**ABOUT THIS EXERCISE:** Your task is to transcribe all of the records exactly and leave out the pictures.
[Opening SOURCE INFORMATION section]
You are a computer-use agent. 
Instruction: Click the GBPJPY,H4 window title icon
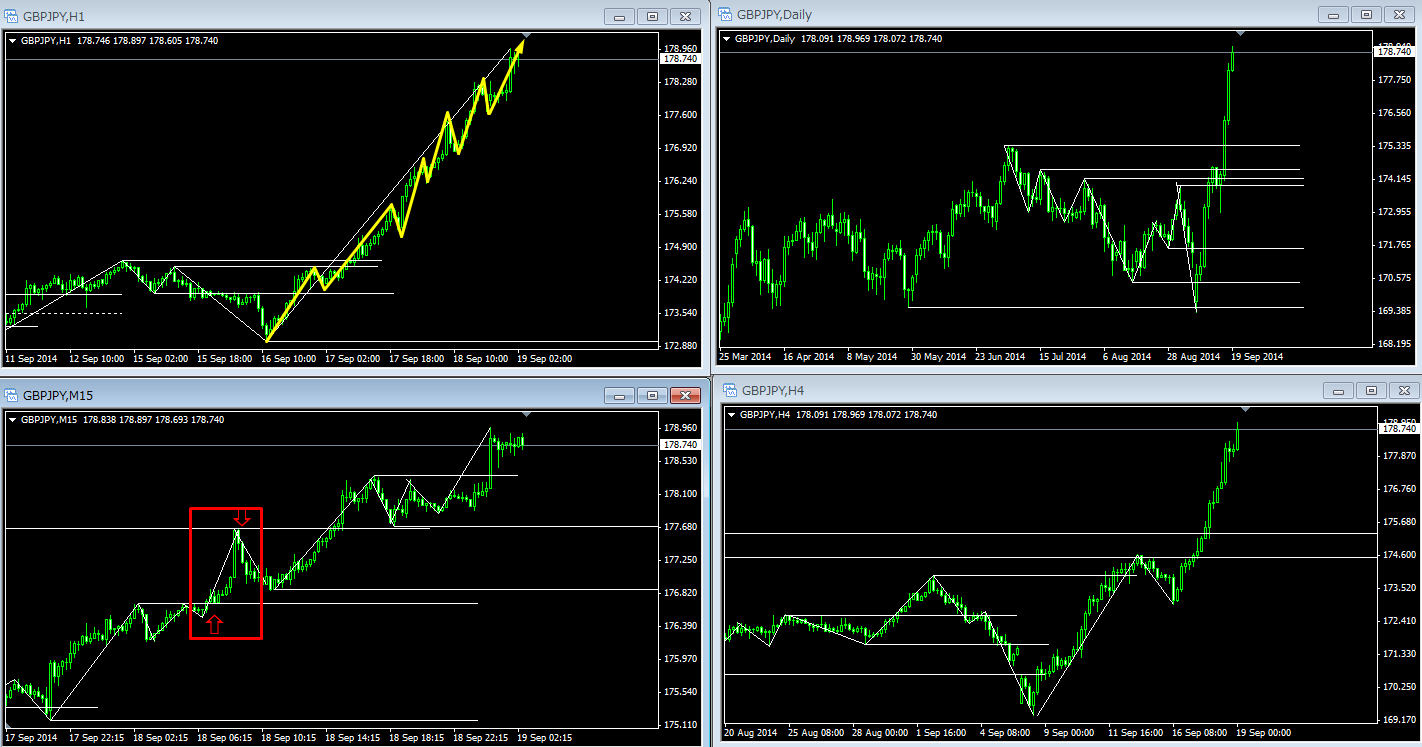pyautogui.click(x=729, y=390)
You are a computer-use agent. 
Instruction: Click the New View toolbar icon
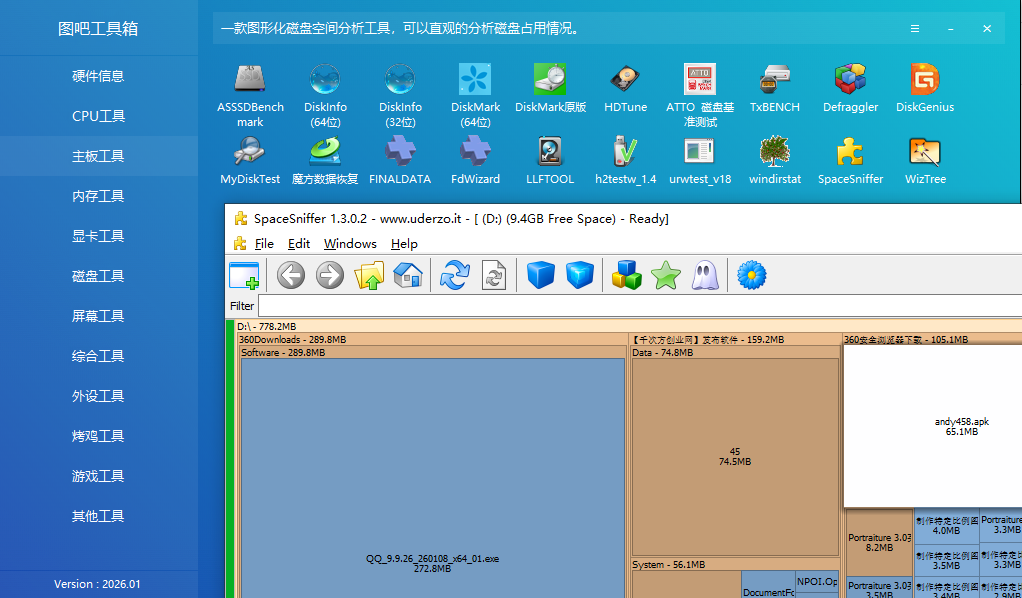(x=244, y=275)
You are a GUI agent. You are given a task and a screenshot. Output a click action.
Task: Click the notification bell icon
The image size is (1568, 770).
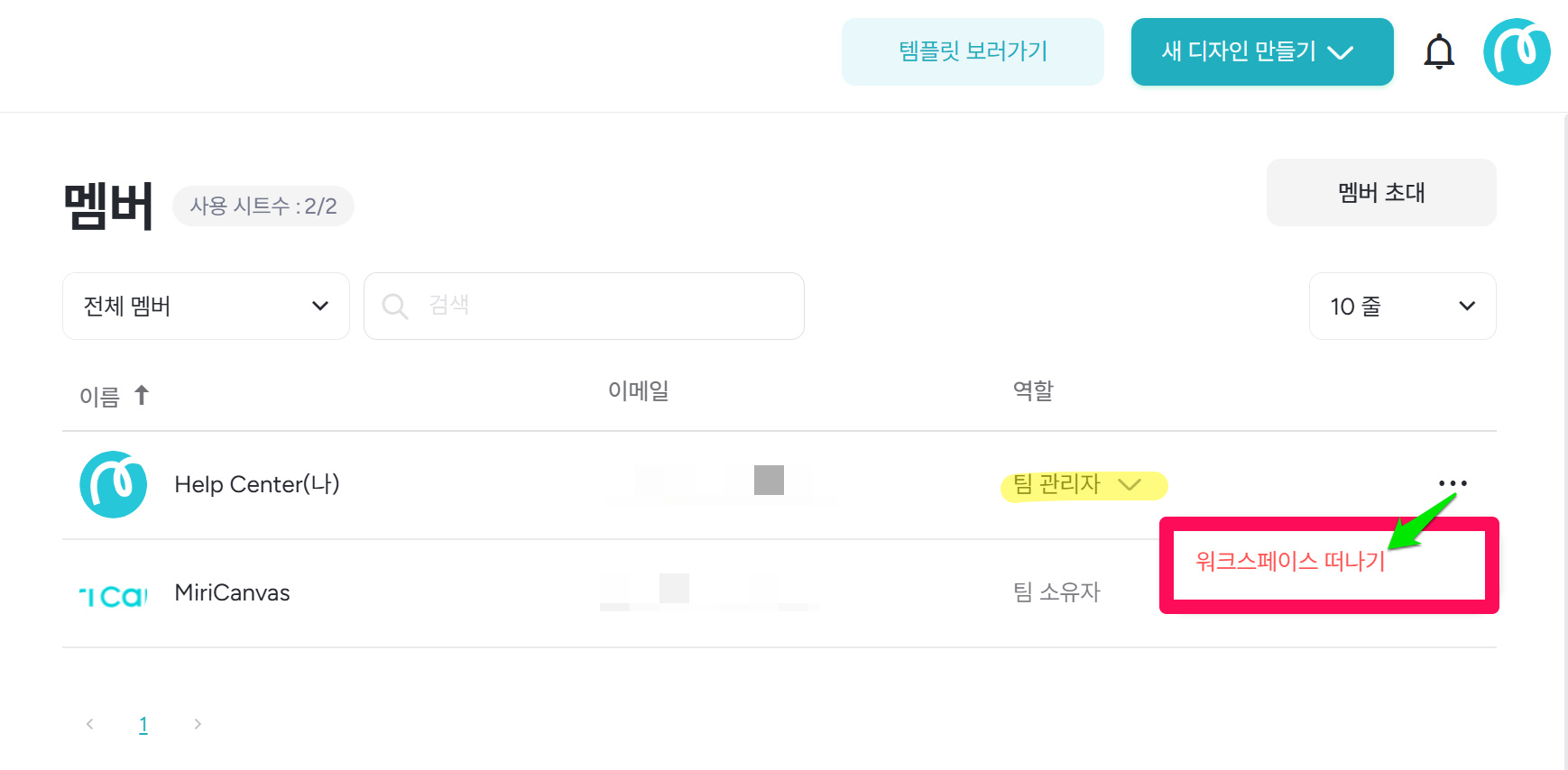(x=1439, y=51)
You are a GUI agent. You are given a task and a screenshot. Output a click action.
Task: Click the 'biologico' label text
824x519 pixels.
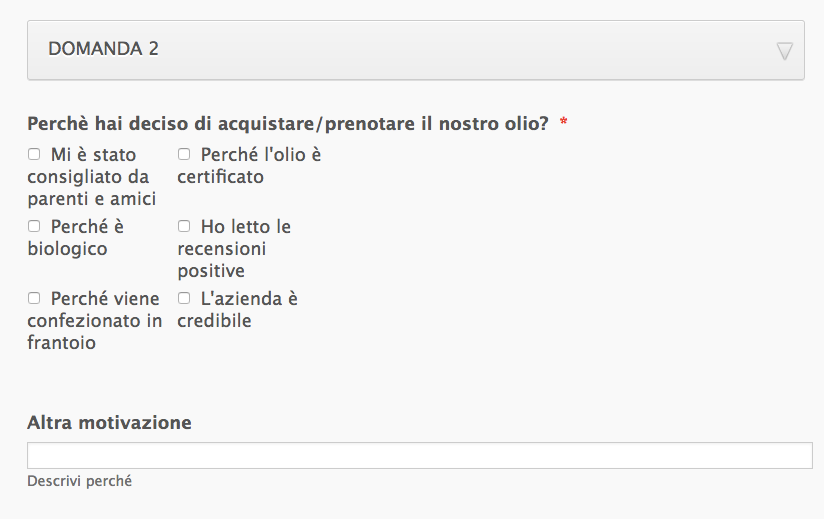click(x=67, y=248)
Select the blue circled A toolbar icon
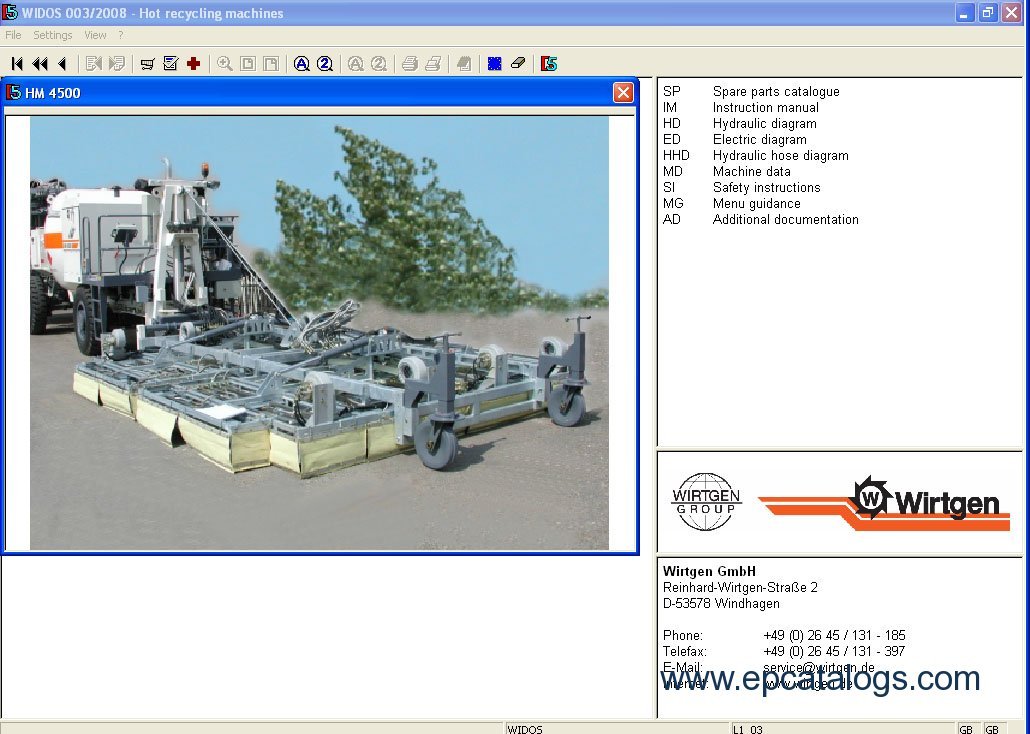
[Closing SOURCE INFORMATION section]
**EXERCISE RESULT:**
You are a computer-use agent. 
Instruction: Click the GBPJPY,H4 window title icon
pyautogui.click(x=729, y=390)
You are a computer-use agent. 
Instruction: Click the New View toolbar icon
(x=244, y=275)
You are a GUI agent. You are given a task and a screenshot. Output a click action.
Task: Click the notification bell icon
The image size is (1568, 770).
(x=1439, y=51)
You are a GUI agent. You are given a task and a screenshot. Output a click action.
Task: Click the 'biologico' label text
824x519 pixels.
click(x=67, y=248)
Select the blue circled A toolbar icon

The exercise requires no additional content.